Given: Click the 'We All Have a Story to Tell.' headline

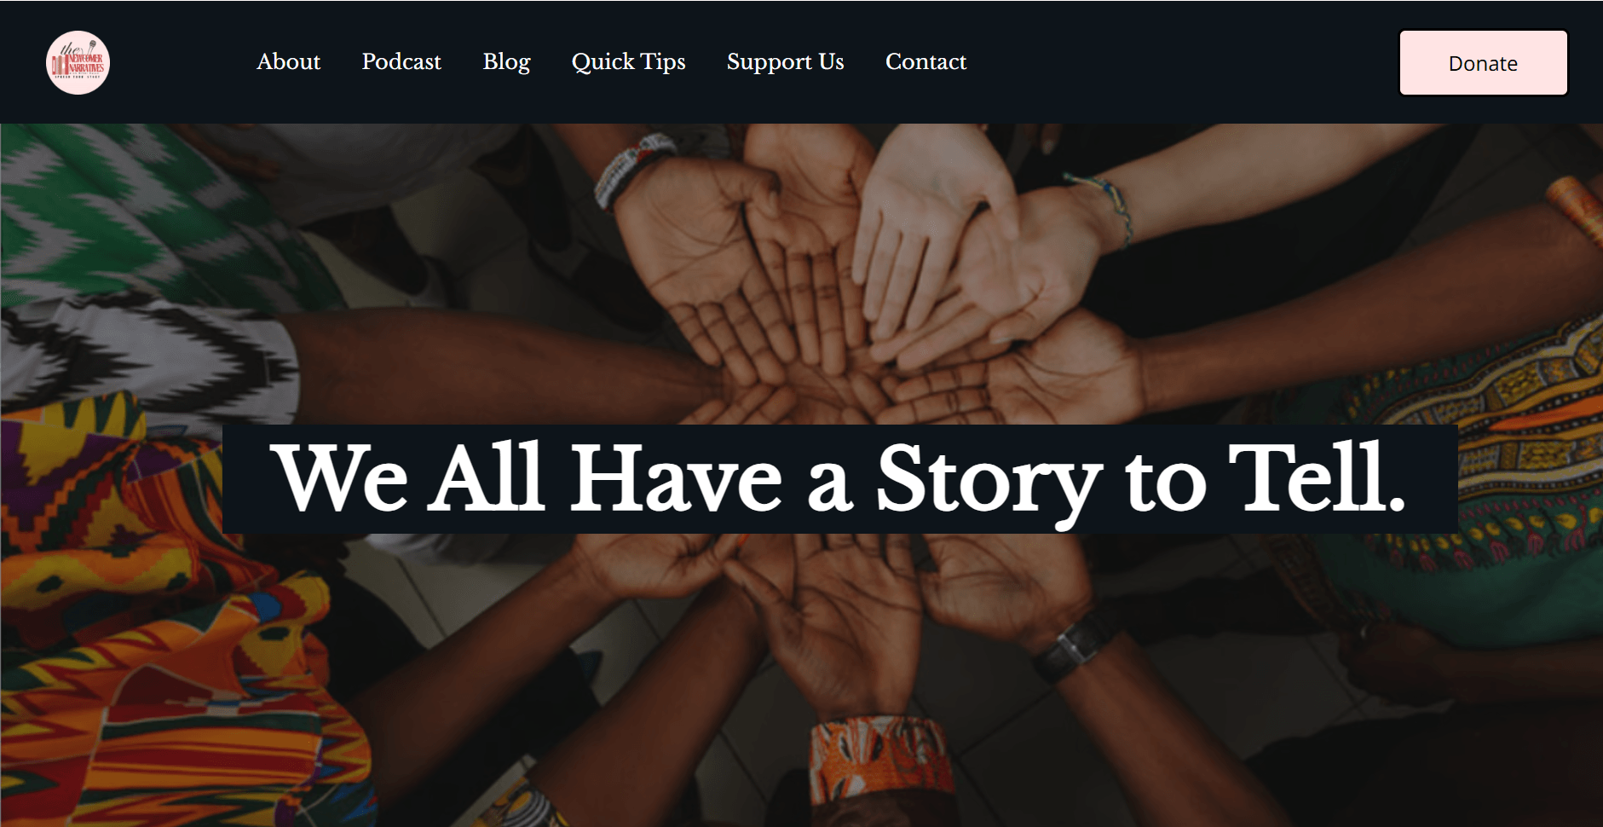Looking at the screenshot, I should (x=839, y=478).

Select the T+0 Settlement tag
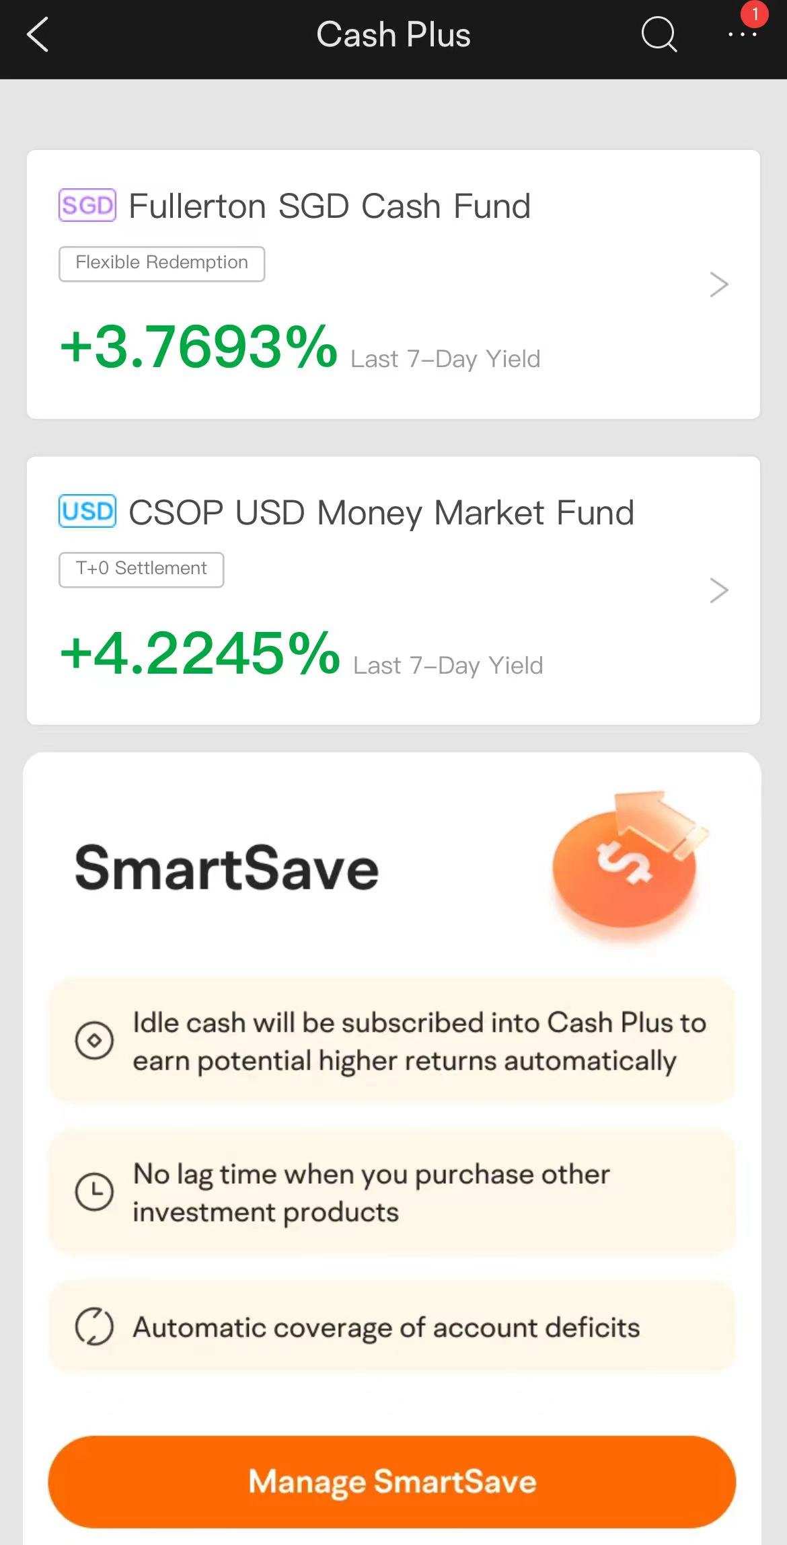click(141, 569)
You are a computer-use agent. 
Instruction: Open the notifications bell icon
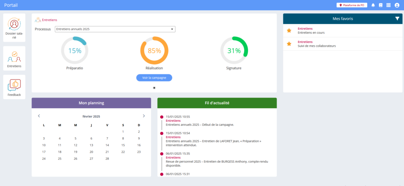tap(373, 5)
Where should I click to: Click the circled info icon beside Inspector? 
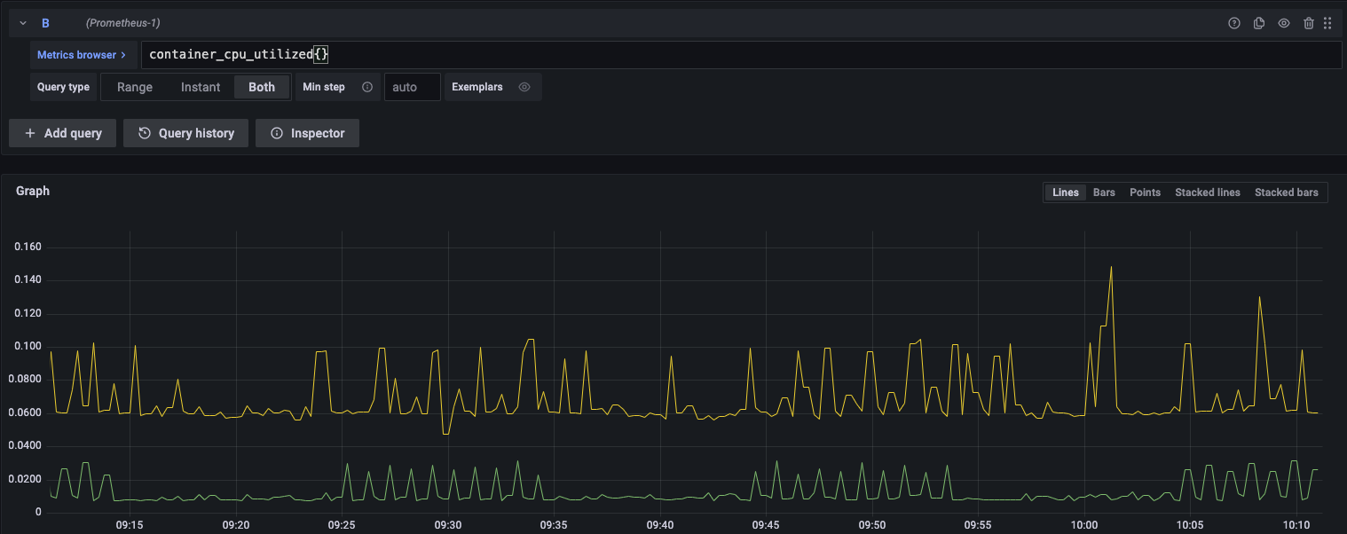276,133
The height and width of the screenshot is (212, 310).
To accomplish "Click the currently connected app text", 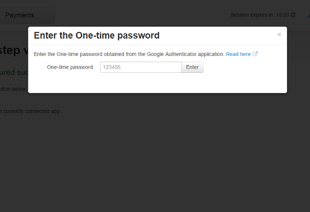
○ ○ ○ ○
> _What you will do_: Each entry, start to finish, goes into your copy exactly; the pictures stay out.

> _Solution below_:
Given: Click the 'We All Have a Story to Tell.' headline

Looking at the screenshot, I should (x=839, y=478).

Select the T+0 Settlement tag
click(141, 569)
You are a computer-use agent. 
Instruction: Open the notifications bell icon
tap(373, 5)
Where should I click to: Click the circled info icon beside Inspector? 
276,133
The height and width of the screenshot is (212, 310).
To accomplish "Click the currently connected app text", 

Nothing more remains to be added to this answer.